Print the data exactly as it appears, keeping every word.

Stored data entries:
+ + + + +

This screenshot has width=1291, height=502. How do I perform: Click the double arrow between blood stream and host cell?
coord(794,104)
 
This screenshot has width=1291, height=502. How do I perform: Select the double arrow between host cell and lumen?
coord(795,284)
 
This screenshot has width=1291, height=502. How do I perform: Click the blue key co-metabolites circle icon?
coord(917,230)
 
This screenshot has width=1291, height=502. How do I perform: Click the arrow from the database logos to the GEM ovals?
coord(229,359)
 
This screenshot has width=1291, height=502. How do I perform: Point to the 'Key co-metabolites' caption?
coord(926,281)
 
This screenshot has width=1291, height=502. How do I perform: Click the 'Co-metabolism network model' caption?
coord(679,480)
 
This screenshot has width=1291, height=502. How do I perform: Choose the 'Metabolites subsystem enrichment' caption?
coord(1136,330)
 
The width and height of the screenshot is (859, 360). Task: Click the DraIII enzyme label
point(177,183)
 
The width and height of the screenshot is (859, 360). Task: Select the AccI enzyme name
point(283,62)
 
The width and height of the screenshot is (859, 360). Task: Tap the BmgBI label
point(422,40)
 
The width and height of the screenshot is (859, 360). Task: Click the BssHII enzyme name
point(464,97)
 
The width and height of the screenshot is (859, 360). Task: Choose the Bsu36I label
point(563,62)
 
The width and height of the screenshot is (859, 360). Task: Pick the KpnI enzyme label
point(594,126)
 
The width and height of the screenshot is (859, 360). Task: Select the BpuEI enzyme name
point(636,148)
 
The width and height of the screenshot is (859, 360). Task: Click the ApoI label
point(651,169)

+ + + + +

*REPLY:*
This screenshot has width=1291, height=502. How do I perform: Click the double arrow between blood stream and host cell?
coord(794,104)
 
This screenshot has width=1291, height=502. How do I perform: Select the double arrow between host cell and lumen?
coord(795,284)
 
This screenshot has width=1291, height=502. How do I perform: Click the blue key co-metabolites circle icon?
coord(917,230)
 
This screenshot has width=1291, height=502. How do I perform: Click the arrow from the database logos to the GEM ovals?
coord(229,359)
 
This screenshot has width=1291, height=502. How do I perform: Point to the 'Key co-metabolites' caption?
coord(926,281)
 
This screenshot has width=1291, height=502. How do I perform: Click the 'Co-metabolism network model' caption?
coord(679,480)
 
This screenshot has width=1291, height=502. How do I perform: Choose the 'Metabolites subsystem enrichment' caption?
coord(1136,330)
 
The width and height of the screenshot is (859, 360). Task: Click the DraIII enzyme label
point(177,183)
 
The width and height of the screenshot is (859, 360). Task: Select the AccI enzyme name
point(283,62)
 
The width and height of the screenshot is (859, 360). Task: Tap the BmgBI label
point(422,40)
 
The width and height of the screenshot is (859, 360). Task: Click the BssHII enzyme name
point(464,97)
 
The width and height of the screenshot is (859, 360). Task: Choose the Bsu36I label
point(563,62)
 
The width and height of the screenshot is (859, 360). Task: Pick the KpnI enzyme label
point(594,126)
 
The width and height of the screenshot is (859, 360). Task: Select the BpuEI enzyme name
point(636,148)
 
The width and height of the screenshot is (859, 360). Task: Click the ApoI label
point(651,169)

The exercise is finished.